Document ->
+ + +
Nicolae Oaidă (born 9 April 1933) is a Romanian former footballer and manager.

Career
Nicolae Oaidă was born in Bod, Brașov on 9 April 1933 and started playing football in 1946 at the youth center of Steagul Roșu Brașov, later in 1950 moving to Locomotiva Brașov. He made his Divizia A debut on 16 May 1954 playing for Dinamo Brașov in a 3–0 loss against Locomotiva Timișoara. After one season at Dinamo Brașov, Oaidă went to play for two seasons at Dinamo Bacău, managing to help the team earn a promotion to the first league in his first season spent there. In 1957 he went to play for Progresul București, a team where he would spend the rest of his career, playing for 12 seasons, including one in the second division, earning a total of 226 league appearances and 77 goals scored. Oaidă opened the score in the 2–0 victory against Dinamo Obor București in the 1960 Cupa României final, which helped Progresul win the first trophy in the club's history. He has a total of 236 matches played and 79 goals scored in Divizia A, also making two appearances for Progresul in the 1961–62 European Cup Winners' Cup. In 2008 Oaidă received the title of honorary president of Progresul București, on the occasion of his 75th birthday, in recognition of his entire activity at the club from Cotroceni.
+ + +
Exercise description -> Please extract the article on Nicolae Oaidă word for word, from start to finish. The rows that follow are not needed for anything here.

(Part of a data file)
+ + +
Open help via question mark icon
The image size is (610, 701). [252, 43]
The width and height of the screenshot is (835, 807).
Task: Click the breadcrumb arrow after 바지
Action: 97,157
+ + +
Complete answer ->
Nicolae Oaidă (born 9 April 1933) is a Romanian former footballer and manager.

Career
Nicolae Oaidă was born in Bod, Brașov on 9 April 1933 and started playing football in 1946 at the youth center of Steagul Roșu Brașov, later in 1950 moving to Locomotiva Brașov. He made his Divizia A debut on 16 May 1954 playing for Dinamo Brașov in a 3–0 loss against Locomotiva Timișoara. After one season at Dinamo Brașov, Oaidă went to play for two seasons at Dinamo Bacău, managing to help the team earn a promotion to the first league in his first season spent there. In 1957 he went to play for Progresul București, a team where he would spend the rest of his career, playing for 12 seasons, including one in the second division, earning a total of 226 league appearances and 77 goals scored. Oaidă opened the score in the 2–0 victory against Dinamo Obor București in the 1960 Cupa României final, which helped Progresul win the first trophy in the club's history. He has a total of 236 matches played and 79 goals scored in Divizia A, also making two appearances for Progresul in the 1961–62 European Cup Winners' Cup. In 2008 Oaidă received the title of honorary president of Progresul București, on the occasion of his 75th birthday, in recognition of his entire activity at the club from Cotroceni.